Quiet Escape for Motorcyclist Writer is Anything But

I’m done with Airbnb. I’ve done two extended stay vacation trips, one to New Mexico and, now, one to Thunder Bay, Ontario. Three of the five places I’ve stayed were excellent. Two were disasters; both of the awful “hosts” were older, single women. Both places were somewhat honestly described and priced about normal for equivalent facilities (including hotels) in the area. Honestly, I could have found decent, downtown hotel rooms with about the same accommodations for the price I paid for the Airbnb rentals. Looking at Hotels.com, I discovered I could have done as well in Thunder Bay and been walking distance from Lake Superior, downtown, and had a window.

After extracting ourselves from our New Mexico Airbnb disaster, I did find a really nice one-bedroom apartment for about 2/3rds of the Airbnb monthly rental price. It had a far better location and came with an all-access pass to a hot springs spa. I am a motorcycle rider and I’ve travelled all over North America and a good bit of western Mexico on a variety of motorcycles for the last 50 years. I have taught motorcycle safety classes for the last 17 years. I’ve owned motorcycles for most of my 70 years and have parked motorcycles on about every kind of surface imaginable without ever having a problem.

When I arrived in Thunder Bay for a week’s stay, I met the owner in her driveway. She suggested I park my motorcycle in an area to the side of her driveway so she could get her car out in the morning for work. I moved it to where she suggested. I’d ridden about 450 miles from home to Thunder Bay that day and was beat. So, I parked the bike, unloaded my stuff, and settled into the room for the night. Thanks to the plastic covered mattress, I got about two hours of uncomfortable sleep before I gave up and moved to the couch.

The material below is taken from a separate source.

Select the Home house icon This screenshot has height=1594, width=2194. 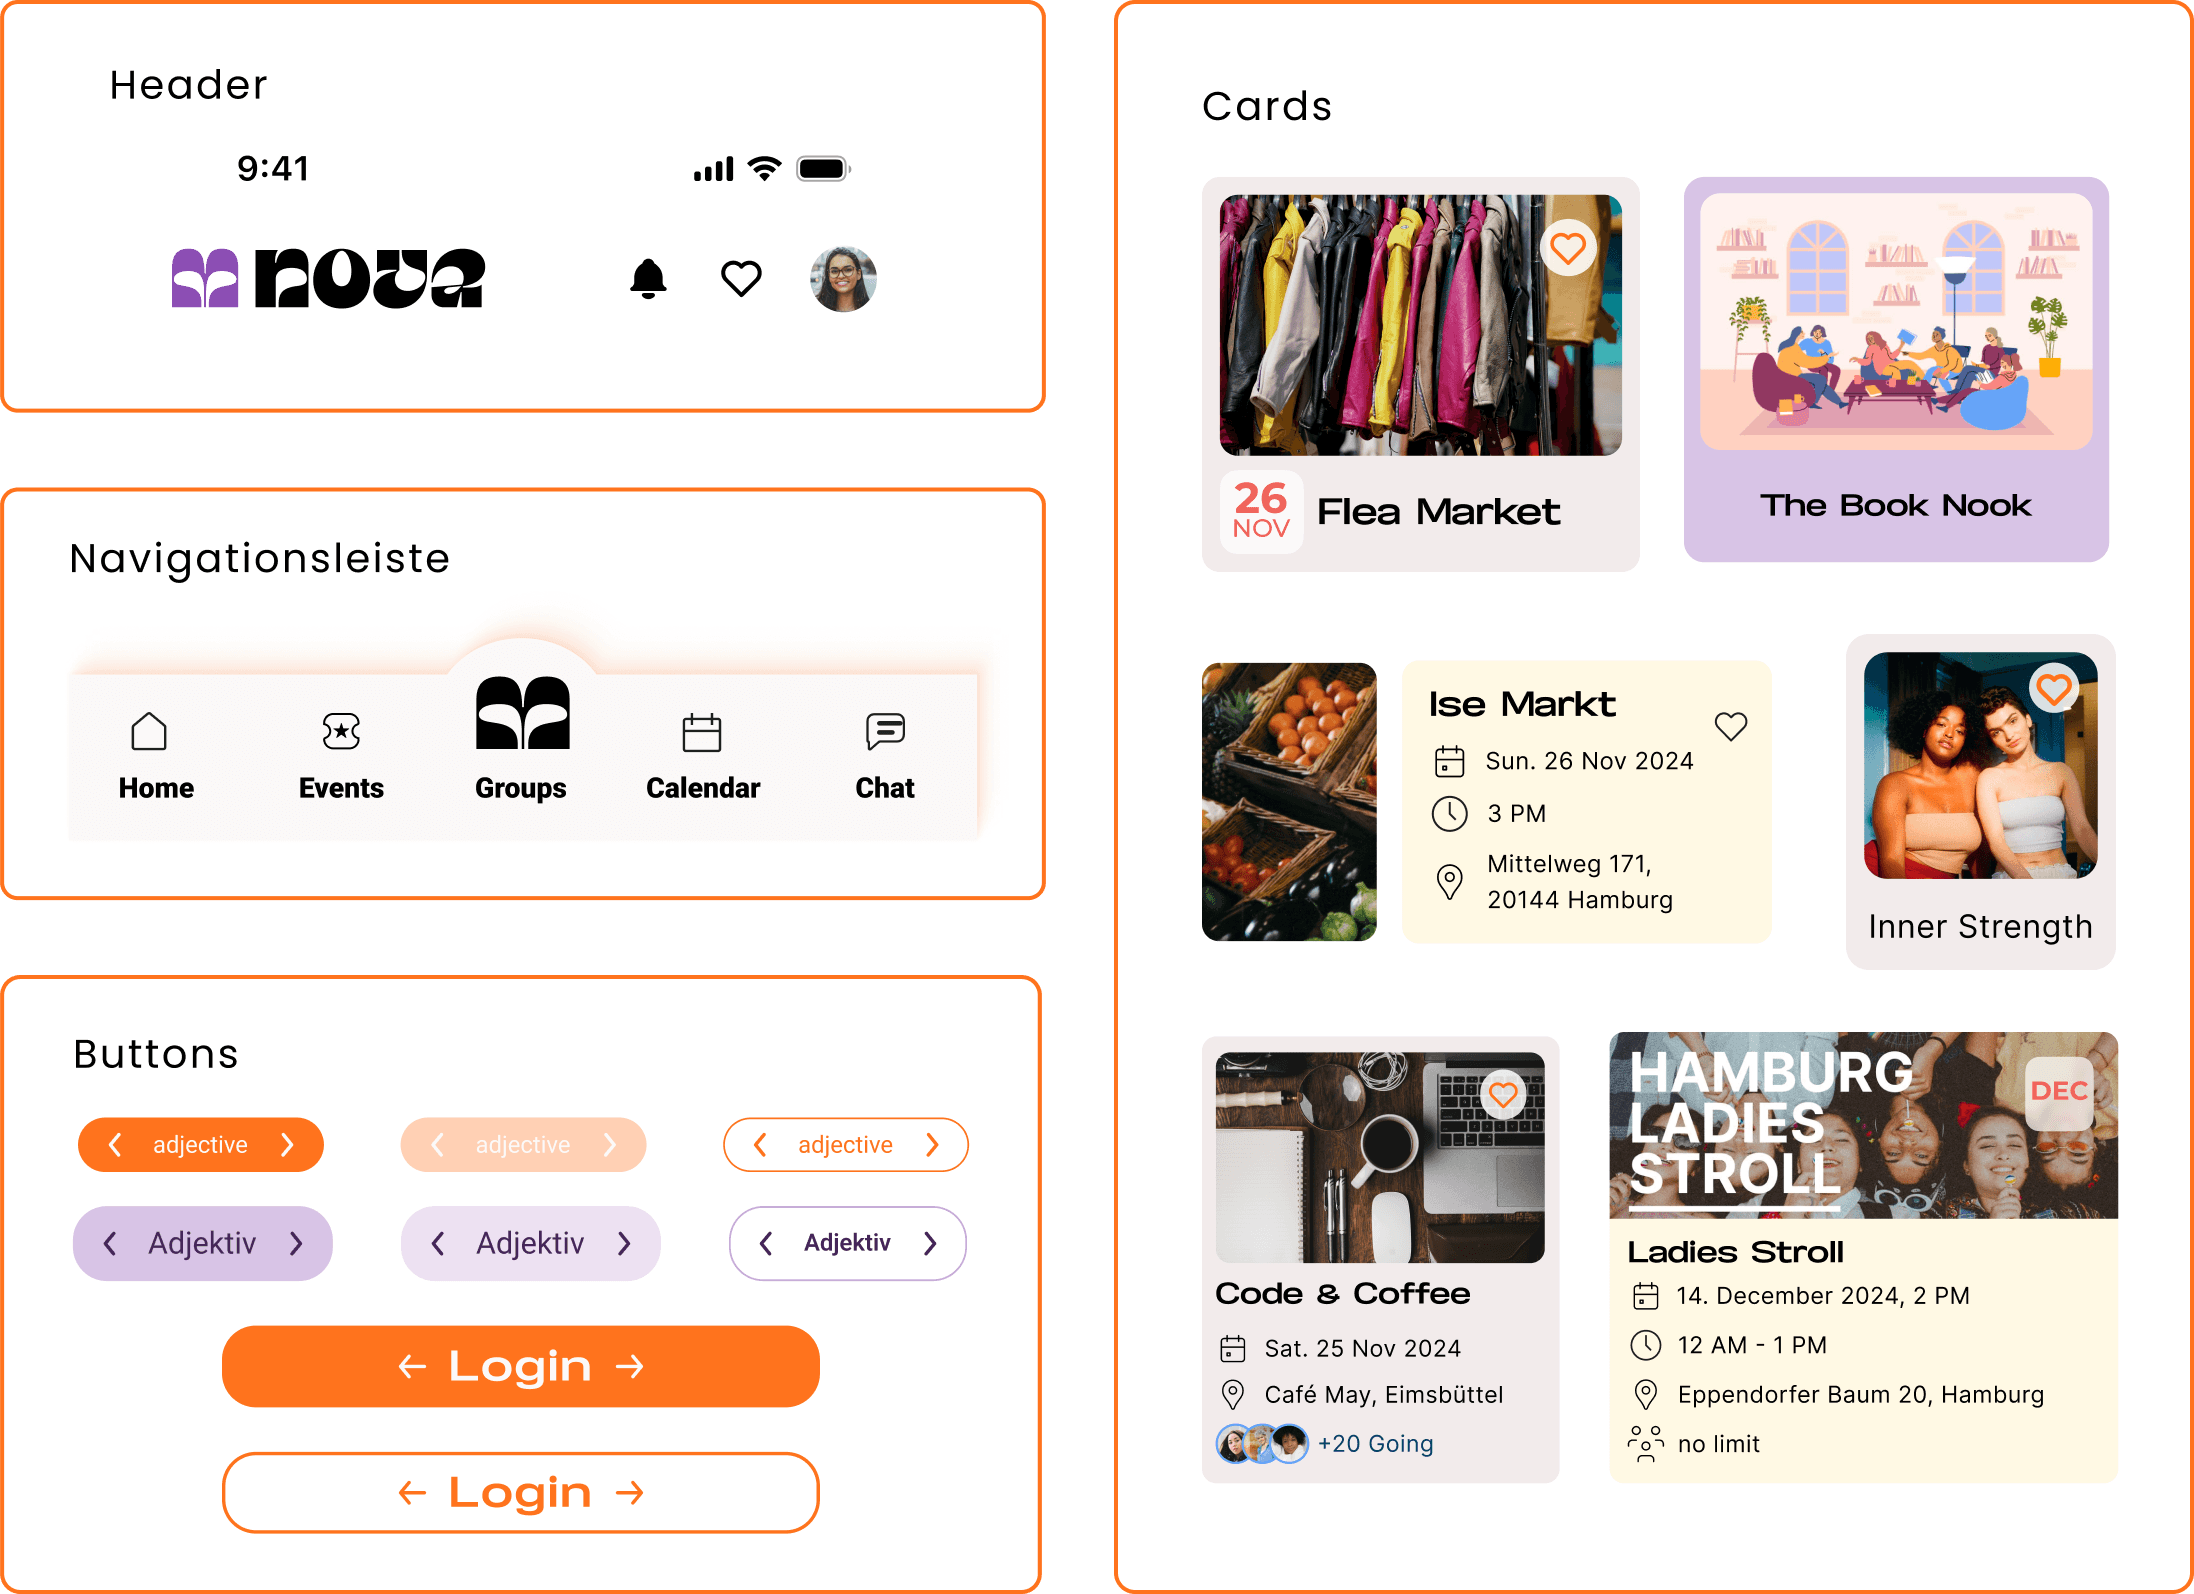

The next day, I loafed in the apartment and backyard for most of the day and hiked about a mile to a grocery store and to check out the immediate area. When I got back, I put away the groceries, made a late lunch for myself, and a little later I went out to the motorcycle to make it more secure for the next evening. I discovered that the side-stand had sunk about an inch into her driveway. The bike was leaning precariously, so I moved it a little and put the bike up on the center stand. This isn’t a big or a heavy motorcycle: 450 pounds, wet and loaded. It was late, almost dark, and I planned to talk to the host about the driveway damage in the morning.

I went back to the apartment to do some work. About 10:00 PM, the following exchange showed up via email: “Your bike has damaged my new driveway. Can you please put the plywood under your bike stands. It cost me $7000.00 for new driveway and don’t have funds to repair it.” This was followed by: “The asphalt is new… still sensation [sic] to weight and sharp objects. I am upset that you would ignore not telling me it happened and when I knocked on door to address the issue you ignored my knock. I leaned a plywood sheet against your bike so you can either put the sheet under the kick stands or possibly park it on the street. I will call the contractor tomorrow to provide an estimate on repairing. Hopefully he can reheat and level again. But I know there will be an expense to it. Please refrain from doing bike repairs on the driveway. As I said the asphalt is new and still very soft.”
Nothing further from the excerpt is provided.